Problem Set To ensure that you understand all the material in this lecture, please solve the the announced problems after you read the lecture.

If you get stumped on any problem, go back and read the relevant part of the lecture. If you still have questions, please get help from the Instructor, a TA, or any other student.

  1. Write a class named Constant that implements Iterator. Its constructor should be called with some object, and its next method should always return a reference to that same object, with hasNext always returning true.

  2. Write a class named Prime that implements Iterator, retuning only prime numbers. You may assume that the method public static boolean isPrime(int i) is defined in the Math class (it isn't, but assume it). Write a few reasonable constructors for this class.

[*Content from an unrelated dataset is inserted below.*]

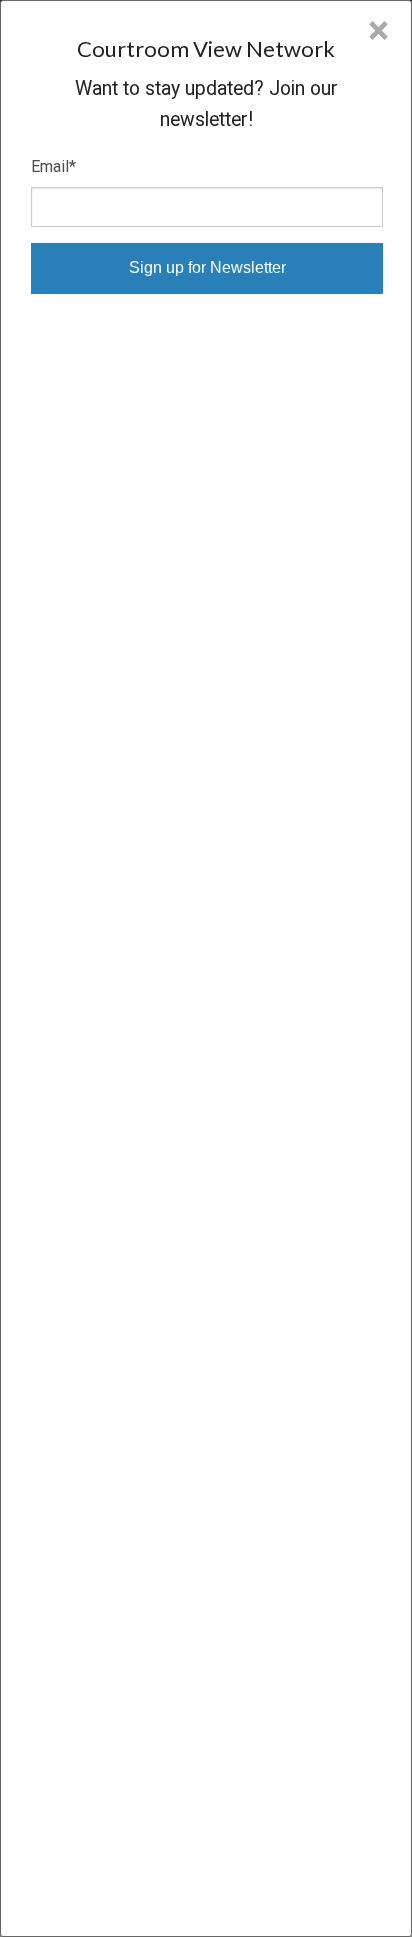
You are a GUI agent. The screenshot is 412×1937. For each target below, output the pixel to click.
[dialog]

  3. Write a class named Combine that implements Iterator. Its constructor should be called with two objects constructed from a class implementing Iterator, and an object constructed from a class implementing Combine2.
      public interface Combine2 {
        public Object combine2(Object o1, Object o2);
      }
    The hasNext method returns true when both of the iterators it stores have a next value; its next method combines the next values from each of the iterators it stores.

  4. What are the implications of defining the iterator method in SimpleQueue to be static.

  5. Write an inner class implementing iterators of SimpleStack.

  6. Devise a scheme whereby each mutator method in the SimpleQueue class detects if there is an iterator iterating over the object it is about to change, and throws the ConcurrentModificationException. Compare the efficiency of these two approaches to reportng this problem.